What usage patterns have I not realized? Why are those parameters missing in the other searches?
Can someone else look at their own search data and report back?
(Aside: no doubt Google's live search dramatically changes this, as every keystroke seems to refresh the search results. I'll bet button use in that context plummets.)
I mean, any one.
Usually the search box has an attached button with a magnifying glass.
But, as the user most of the times has her hands in the keyboard (not in the mouse), the search artifact also honors the enter key when the focus in in the search box.
Some users will not dare keying enter and would go for the safe button click.
So offering both options is customary.
It would be interesting, especially to measure it against other things such as demographics.
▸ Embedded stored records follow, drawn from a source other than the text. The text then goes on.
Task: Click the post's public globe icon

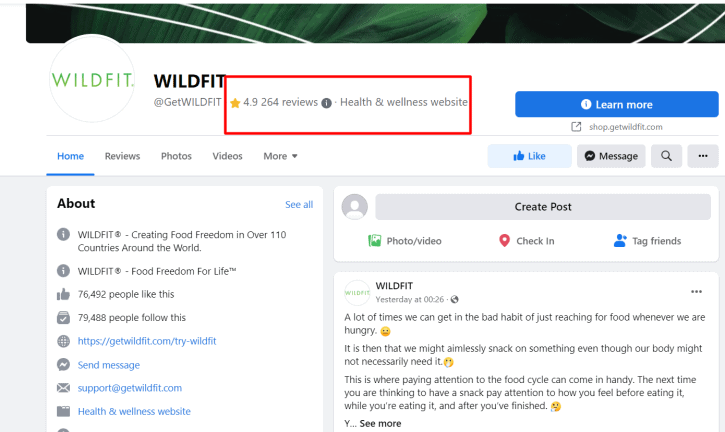Action: pyautogui.click(x=455, y=300)
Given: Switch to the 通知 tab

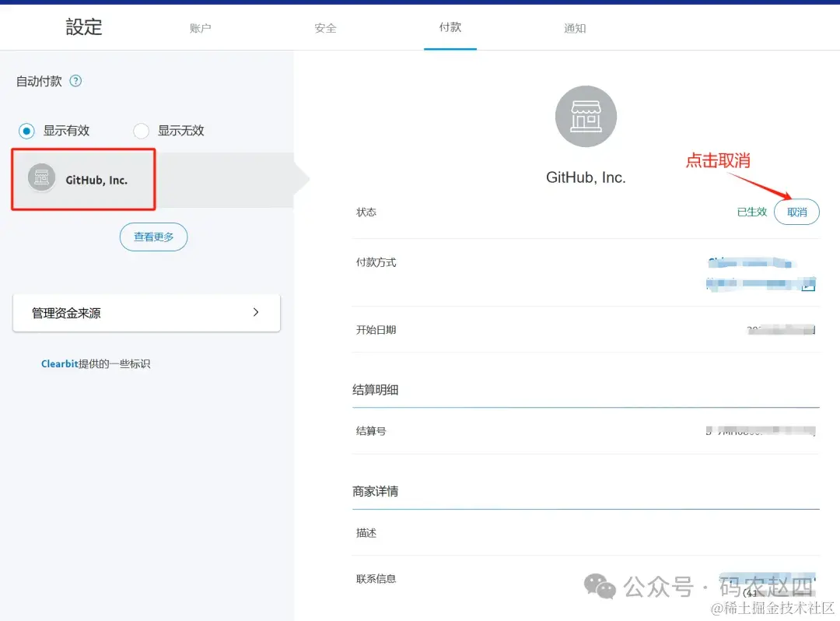Looking at the screenshot, I should pyautogui.click(x=575, y=28).
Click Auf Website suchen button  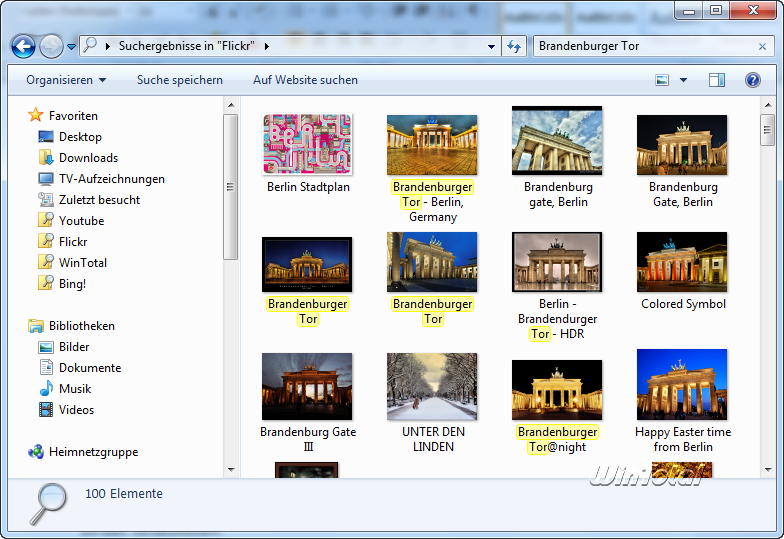[x=305, y=80]
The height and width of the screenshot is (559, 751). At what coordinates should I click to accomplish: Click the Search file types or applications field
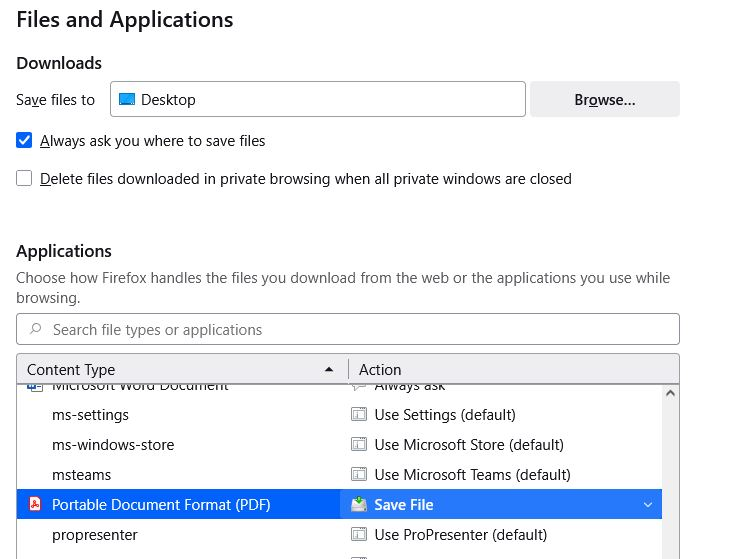[350, 329]
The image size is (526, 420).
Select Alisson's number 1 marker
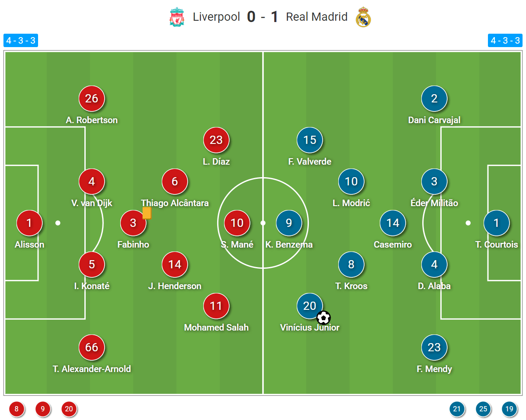pyautogui.click(x=29, y=223)
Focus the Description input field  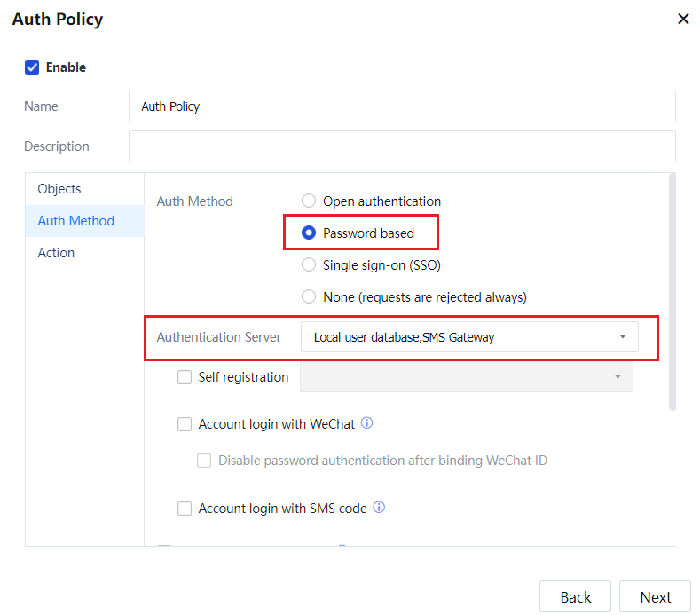coord(402,146)
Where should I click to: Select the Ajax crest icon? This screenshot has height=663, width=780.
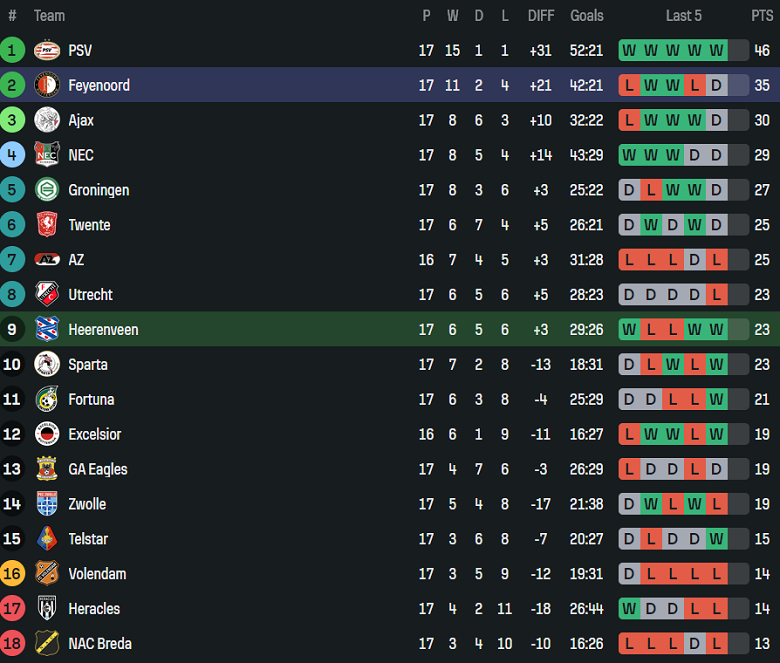(47, 120)
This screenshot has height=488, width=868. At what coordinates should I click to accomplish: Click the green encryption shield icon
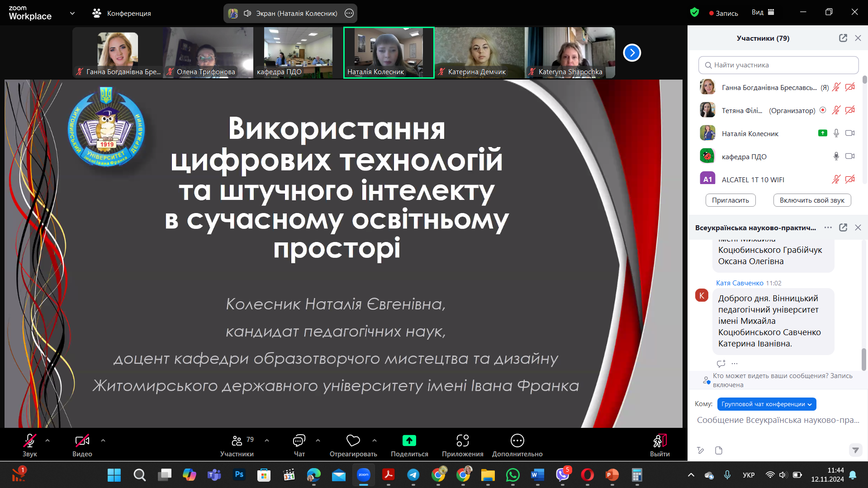pyautogui.click(x=694, y=13)
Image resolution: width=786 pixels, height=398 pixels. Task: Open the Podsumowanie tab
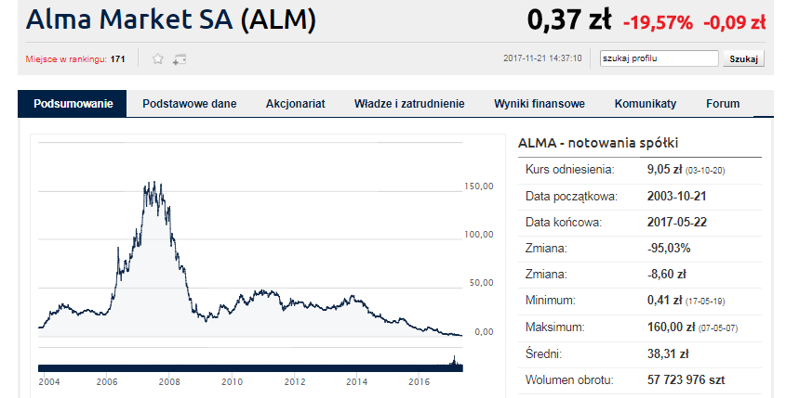pos(73,104)
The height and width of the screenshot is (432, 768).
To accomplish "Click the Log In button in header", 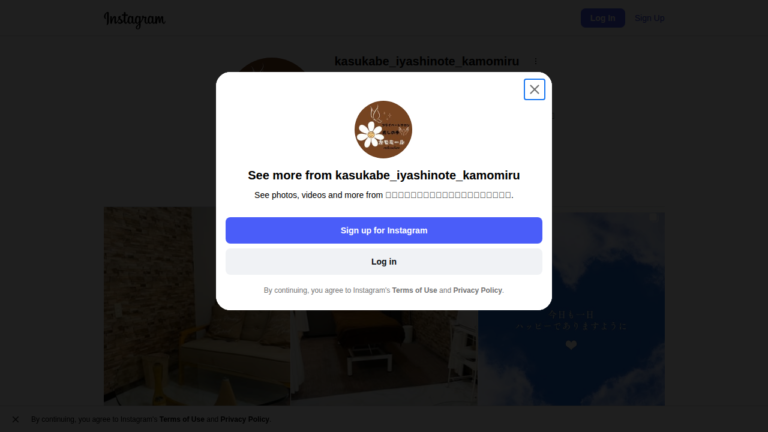I will [x=602, y=18].
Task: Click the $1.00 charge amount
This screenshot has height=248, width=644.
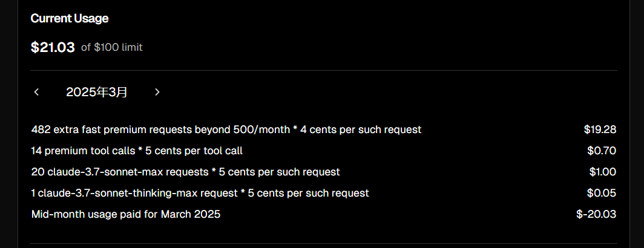Action: click(603, 172)
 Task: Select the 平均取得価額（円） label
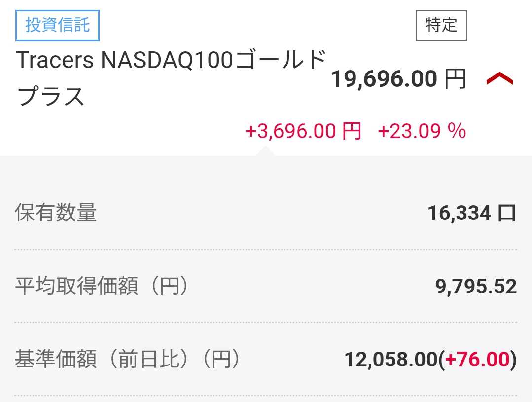click(102, 286)
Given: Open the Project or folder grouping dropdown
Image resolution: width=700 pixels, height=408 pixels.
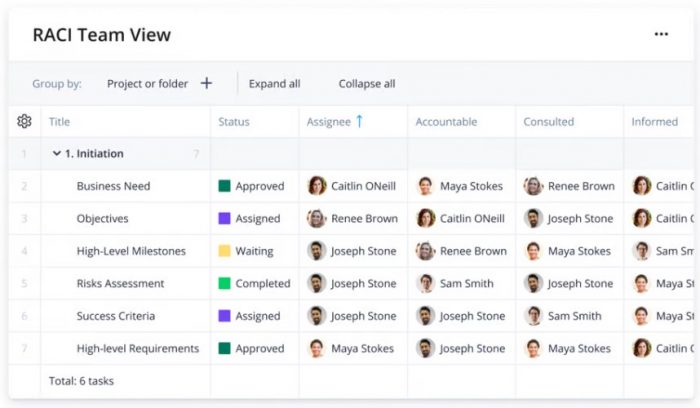Looking at the screenshot, I should (x=147, y=84).
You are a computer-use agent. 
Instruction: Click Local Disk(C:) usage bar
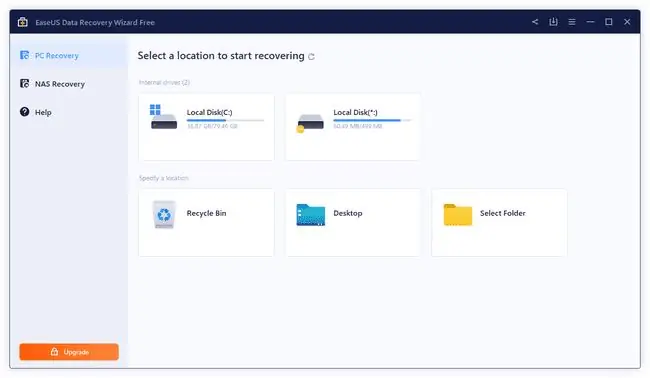click(x=225, y=120)
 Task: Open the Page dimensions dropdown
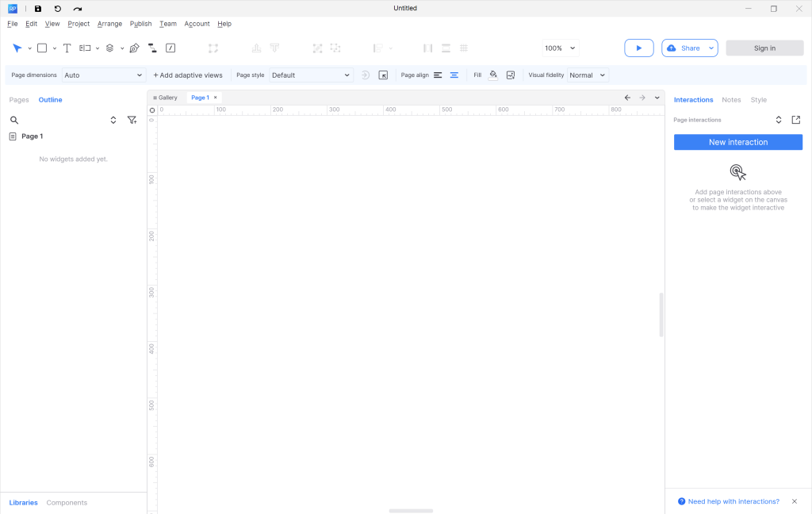click(x=104, y=75)
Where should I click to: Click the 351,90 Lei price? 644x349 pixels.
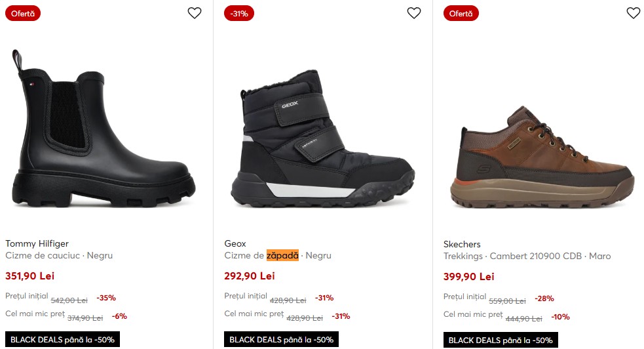pyautogui.click(x=29, y=276)
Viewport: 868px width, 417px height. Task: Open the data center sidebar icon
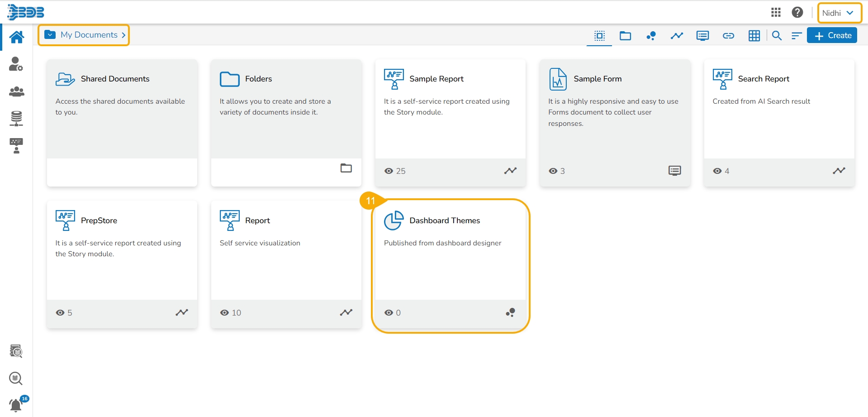(16, 119)
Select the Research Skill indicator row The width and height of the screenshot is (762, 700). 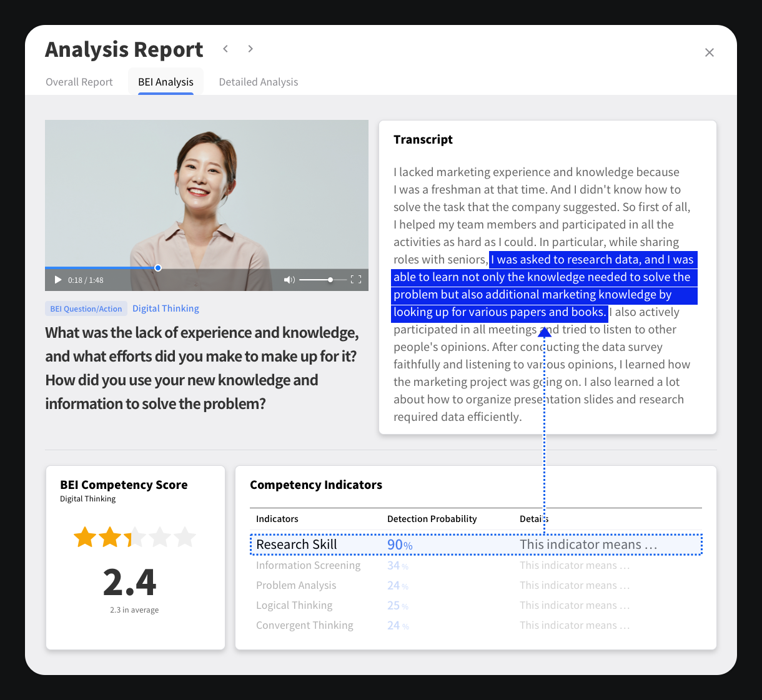(297, 545)
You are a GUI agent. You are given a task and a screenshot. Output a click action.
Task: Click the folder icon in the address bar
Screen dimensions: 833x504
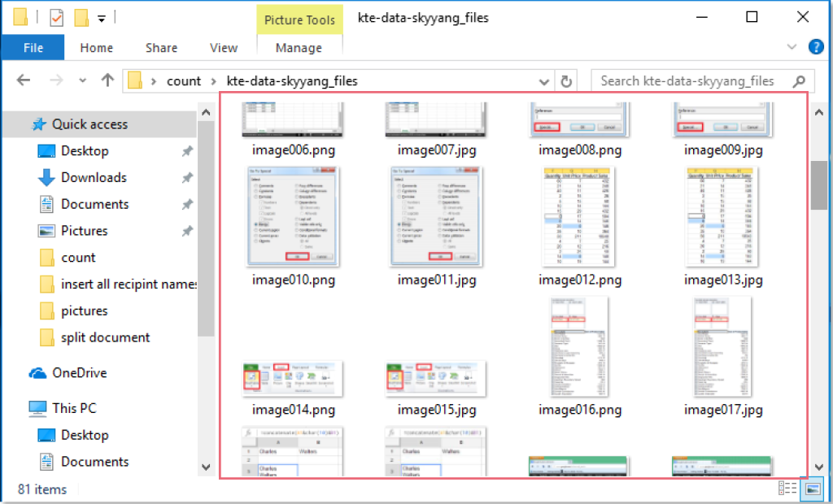137,80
I suspect the results would be well correlated with demographics, which might mean you could make a reasonable guess if you knew your audience.
@BryanRobinson's comment on @MattObee's answer matches my experience having worked on designing systems for older people with little (or no) computer experience that novice users click, experienced users hit enter, hence my expectation that demographics will have a large impact.
As an aside, StackExchange's design without a button, just a field could be taken as a (probably quite accurate for this community) expectation that SE users are experienced users. It may be a bit less accurate for som other SE communities though, such as english.stackexchange.com.